Almost everyone explicitly understands that physical activities such as golf or running or weight lifting require lots of repetitious practice in order to get better but most people don’t recognize that mental activities and business processes require the same practice.  We all studied in school to learn languages, algorithms, etc. but most of us either swore off studying upon graduation or forgot that study and practice are prerequisites to proficiency and excellence.  From the engineer to the manager to the CTO, everyone has skills and processes that need to be practiced and critiqued in order to improve.
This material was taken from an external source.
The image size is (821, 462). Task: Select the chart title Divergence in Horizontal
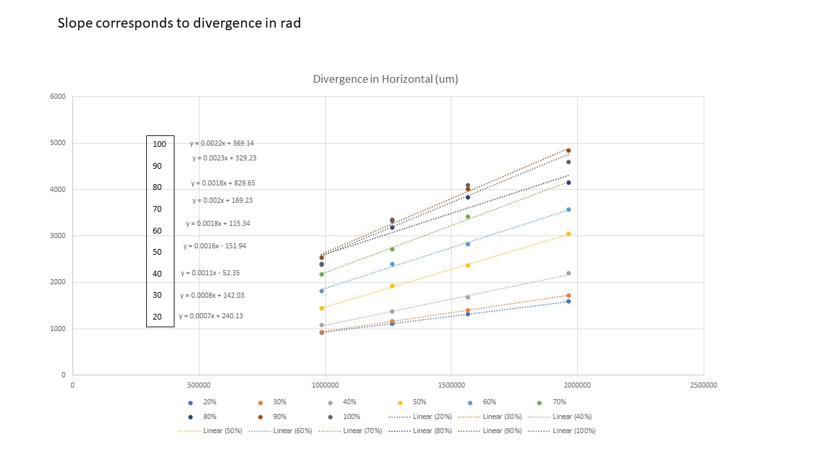[385, 80]
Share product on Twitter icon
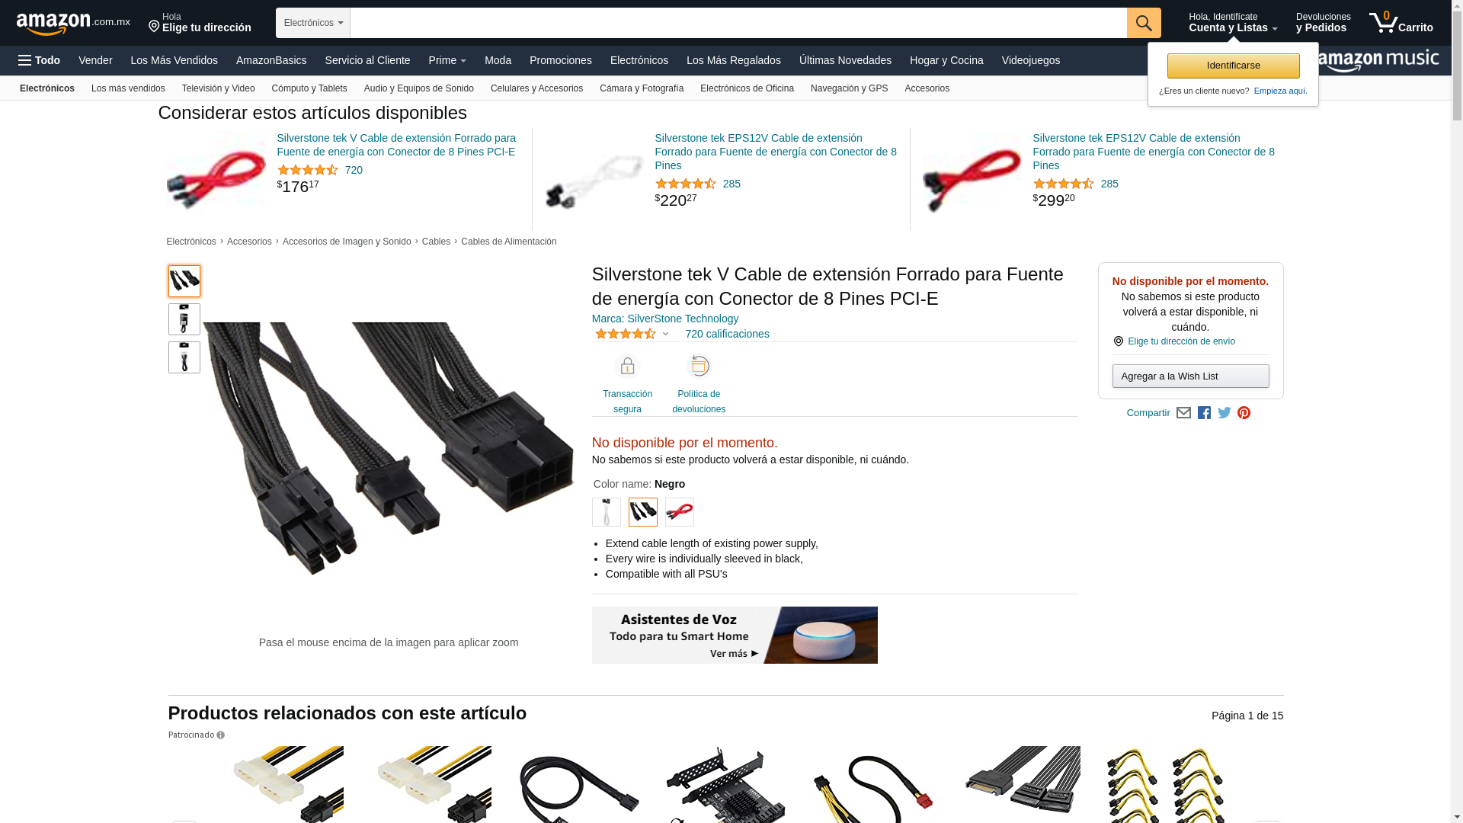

As professionals no longer under the guidance of professors, we need to take responsibility for our own continuing education.  If you think that coding new features will provide you with enough stimuli for expanding your skill set, you should reexamine that idea by looking back over the past twelve months to see what you have learned that makes you a better engineer today.  It is most likely that if you have relied solely on assigned features you have fallen into the trap of using what you know to code them rather than stretching to learn new designs, patterns, or algorithms.  The wondrous thing about programming is that there are many ways to solve the same problem, some faster than others, some more eloquent than others.  We recommend a couple practices to help the engineers continue to learn and perfect their skills but these can really be expanded to other groups such as QA.  The theme behind these recommendations is leverage the shared knowledge of the entire organization to learn from each other.  This is one reason the whole is greater than the sum of the parts.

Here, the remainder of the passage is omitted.